● HOW TO COMPLETE THIS TASK:
Look for the line that has "Instruction: Tap the" in the material below; please repeat it and every line after it, exactly, up to and including the line that has "Screen dimensions: 1280x783", and nothing else.

● DATASET CONTENT:
====

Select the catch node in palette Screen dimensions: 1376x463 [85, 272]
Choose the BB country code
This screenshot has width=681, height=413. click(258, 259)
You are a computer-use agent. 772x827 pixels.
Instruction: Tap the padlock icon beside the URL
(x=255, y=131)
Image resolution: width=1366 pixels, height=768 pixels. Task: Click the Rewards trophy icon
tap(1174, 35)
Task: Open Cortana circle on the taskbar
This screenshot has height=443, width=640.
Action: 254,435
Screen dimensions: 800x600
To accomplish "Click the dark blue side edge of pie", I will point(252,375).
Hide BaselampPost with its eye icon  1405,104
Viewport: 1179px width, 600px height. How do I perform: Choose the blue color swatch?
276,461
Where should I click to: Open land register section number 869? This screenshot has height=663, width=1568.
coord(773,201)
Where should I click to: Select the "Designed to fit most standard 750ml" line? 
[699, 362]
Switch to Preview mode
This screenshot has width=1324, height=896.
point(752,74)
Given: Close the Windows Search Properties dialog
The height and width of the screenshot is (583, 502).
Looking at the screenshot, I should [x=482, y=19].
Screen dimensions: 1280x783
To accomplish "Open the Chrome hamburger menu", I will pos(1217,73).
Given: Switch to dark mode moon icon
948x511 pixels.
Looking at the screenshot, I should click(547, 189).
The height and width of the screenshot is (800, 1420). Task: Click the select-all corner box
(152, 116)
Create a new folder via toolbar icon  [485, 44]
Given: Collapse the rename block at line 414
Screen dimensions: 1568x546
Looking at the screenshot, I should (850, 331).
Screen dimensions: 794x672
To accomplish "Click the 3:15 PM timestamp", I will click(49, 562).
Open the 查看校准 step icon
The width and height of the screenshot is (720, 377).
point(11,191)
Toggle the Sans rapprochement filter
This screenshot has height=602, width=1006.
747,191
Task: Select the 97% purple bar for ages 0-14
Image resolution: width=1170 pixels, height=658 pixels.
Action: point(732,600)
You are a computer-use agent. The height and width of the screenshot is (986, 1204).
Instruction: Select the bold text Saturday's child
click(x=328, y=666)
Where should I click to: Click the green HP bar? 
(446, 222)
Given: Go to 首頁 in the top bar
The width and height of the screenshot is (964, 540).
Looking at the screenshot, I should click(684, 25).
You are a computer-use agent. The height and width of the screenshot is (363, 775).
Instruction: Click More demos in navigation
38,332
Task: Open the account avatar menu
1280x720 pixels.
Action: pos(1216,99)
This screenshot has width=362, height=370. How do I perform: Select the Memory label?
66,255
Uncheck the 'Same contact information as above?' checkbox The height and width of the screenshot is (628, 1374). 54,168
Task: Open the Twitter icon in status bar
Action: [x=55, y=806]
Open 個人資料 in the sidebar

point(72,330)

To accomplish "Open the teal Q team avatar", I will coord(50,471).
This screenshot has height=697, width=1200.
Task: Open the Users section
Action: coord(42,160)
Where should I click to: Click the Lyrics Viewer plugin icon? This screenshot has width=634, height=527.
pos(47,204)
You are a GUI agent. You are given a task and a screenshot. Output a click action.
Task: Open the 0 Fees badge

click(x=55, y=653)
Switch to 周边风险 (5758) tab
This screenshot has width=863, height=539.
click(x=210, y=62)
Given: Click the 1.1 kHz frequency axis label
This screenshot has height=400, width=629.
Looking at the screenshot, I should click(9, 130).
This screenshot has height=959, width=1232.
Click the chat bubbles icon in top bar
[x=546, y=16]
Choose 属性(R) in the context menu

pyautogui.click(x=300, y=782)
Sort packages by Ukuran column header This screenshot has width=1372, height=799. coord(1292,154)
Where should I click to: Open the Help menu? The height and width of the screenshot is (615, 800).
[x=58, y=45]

====

● SOLUTION TO THIS EXERCISE:
Instruction: Tap the padlock icon beside the URL
(x=255, y=131)
Image resolution: width=1366 pixels, height=768 pixels. Task: Click the Rewards trophy icon
tap(1174, 35)
Task: Open Cortana circle on the taskbar
This screenshot has height=443, width=640.
Action: 254,435
Screen dimensions: 800x600
To accomplish "Click the dark blue side edge of pie", I will point(252,375).
Hide BaselampPost with its eye icon  1405,104
Viewport: 1179px width, 600px height. How do I perform: Choose the blue color swatch?
276,461
Where should I click to: Open land register section number 869? This screenshot has height=663, width=1568.
coord(773,201)
Where should I click to: Select the "Designed to fit most standard 750ml" line? 
[699, 362]
Switch to Preview mode
This screenshot has width=1324, height=896.
point(752,74)
Given: Close the Windows Search Properties dialog
The height and width of the screenshot is (583, 502).
Looking at the screenshot, I should [x=482, y=19].
Screen dimensions: 1280x783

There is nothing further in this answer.